Would you repeat every entry below word for word but drop the images?

Start of Material for this exercise

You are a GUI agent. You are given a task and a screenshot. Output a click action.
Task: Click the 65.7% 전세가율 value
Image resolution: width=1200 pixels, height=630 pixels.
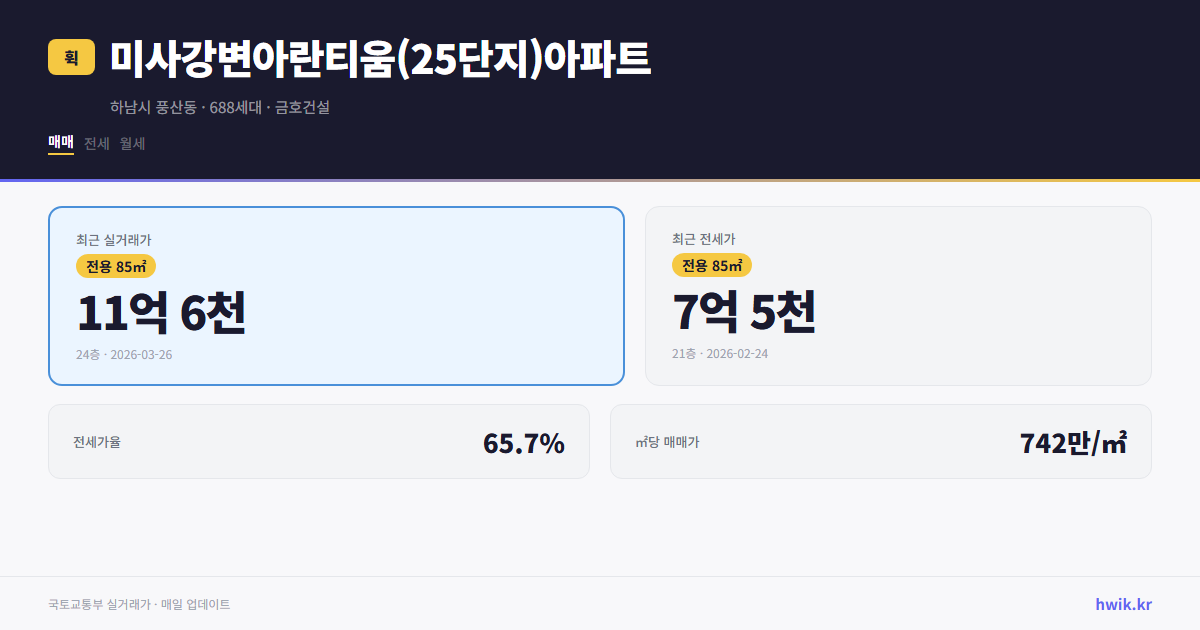524,441
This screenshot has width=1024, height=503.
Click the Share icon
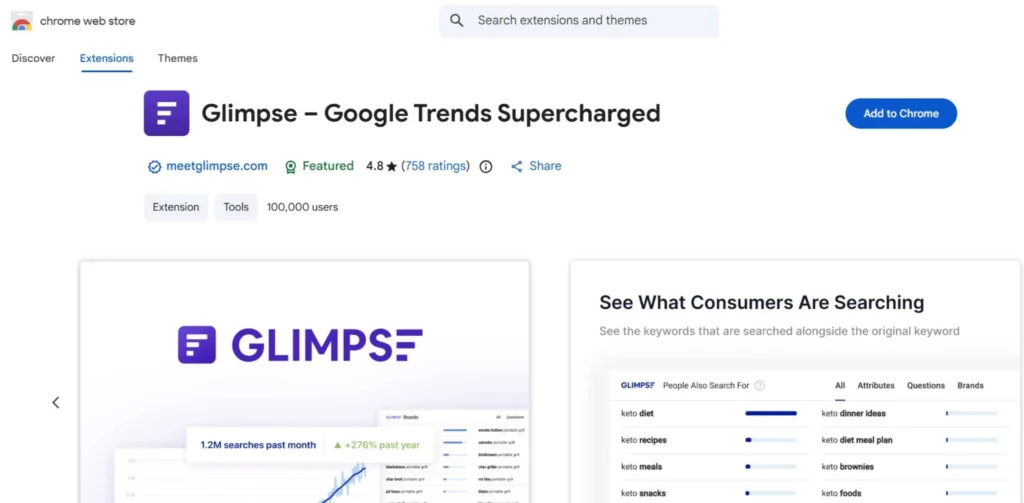point(517,167)
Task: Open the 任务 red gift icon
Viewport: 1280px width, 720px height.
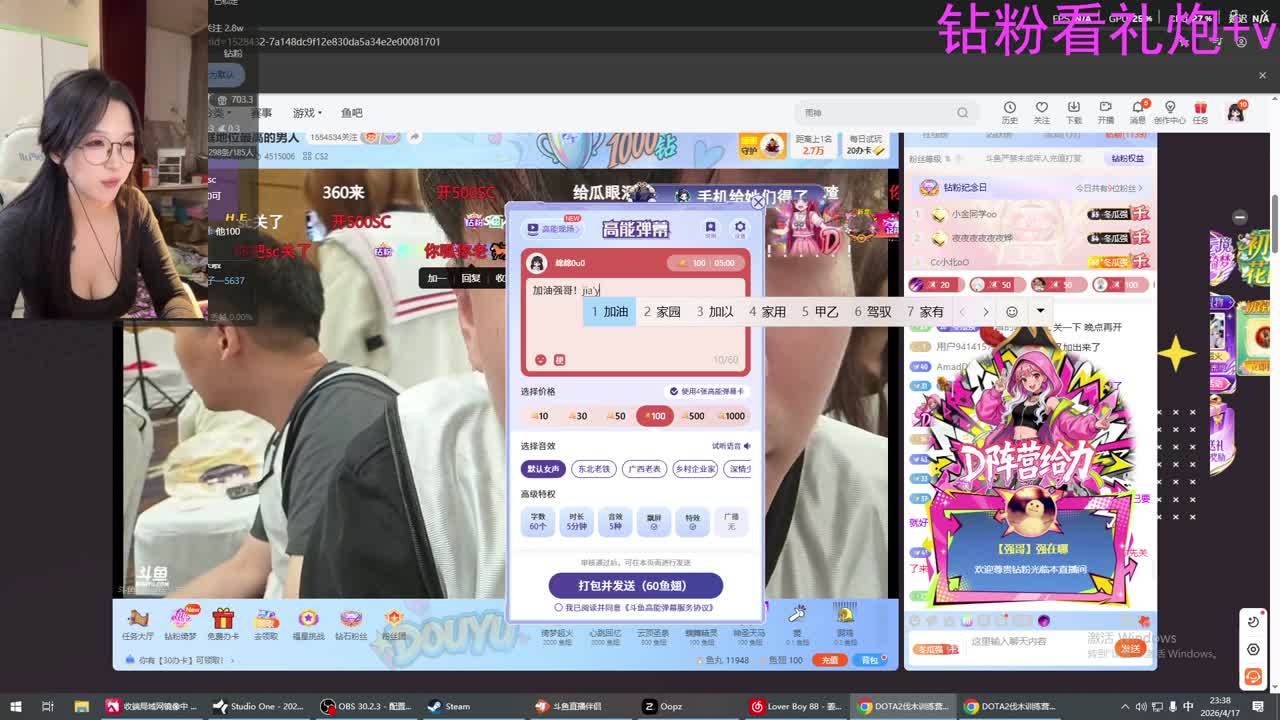Action: (1200, 112)
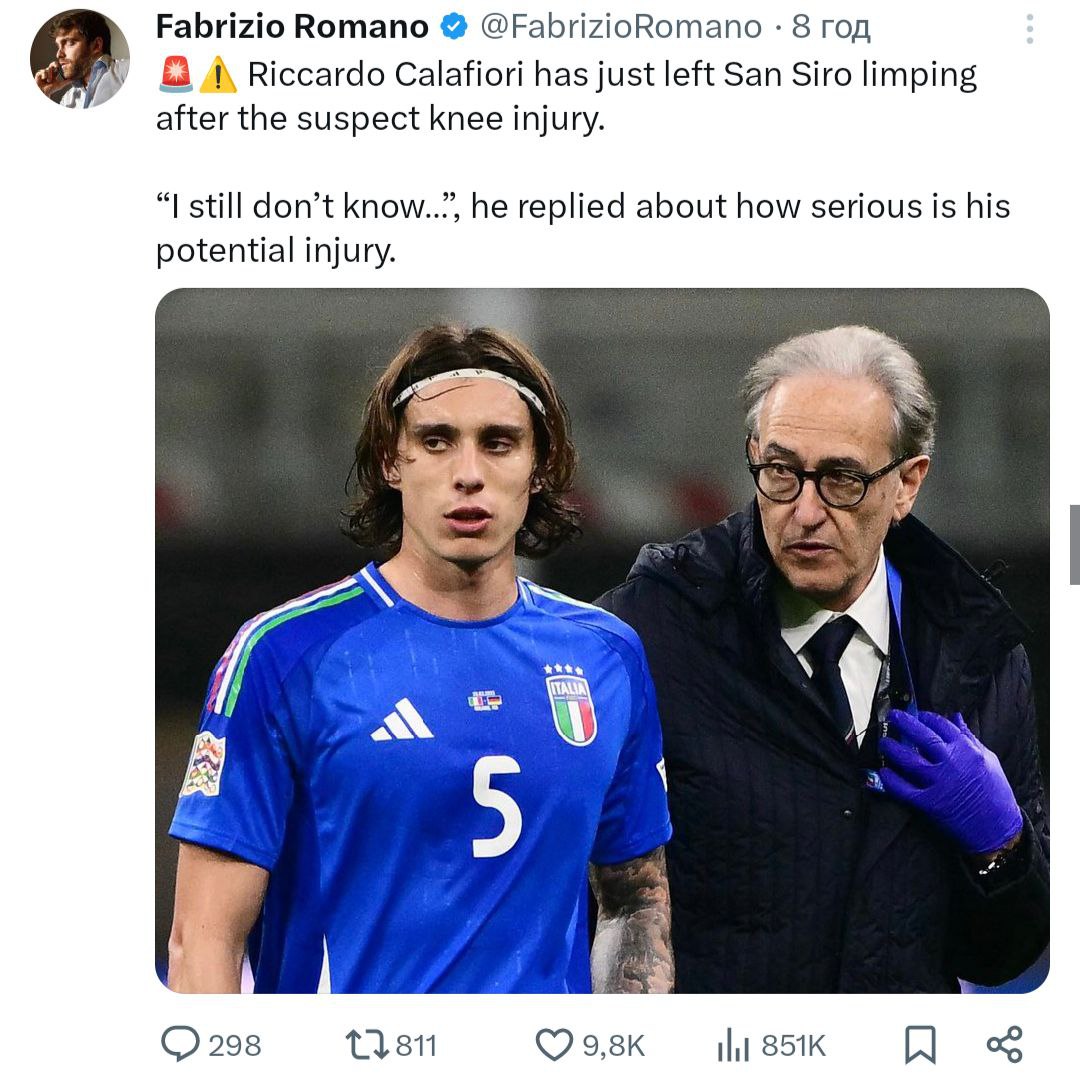Open the @FabrizioRomano handle link
This screenshot has height=1088, width=1080.
tap(621, 27)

End of Material for this exercise

• [Answer to this problem]
You are a GUI agent. You are given a task and a screenshot. Output a click action.
Task: Click the 65.7% 전세가율 value
Image resolution: width=1200 pixels, height=630 pixels.
524,441
This screenshot has width=1024, height=503.
Click the Share icon
point(517,167)
Task: Open the 任务 red gift icon
Viewport: 1280px width, 720px height.
Action: (1200, 112)
Open the @FabrizioRomano handle link
This screenshot has height=1088, width=1080.
tap(621, 27)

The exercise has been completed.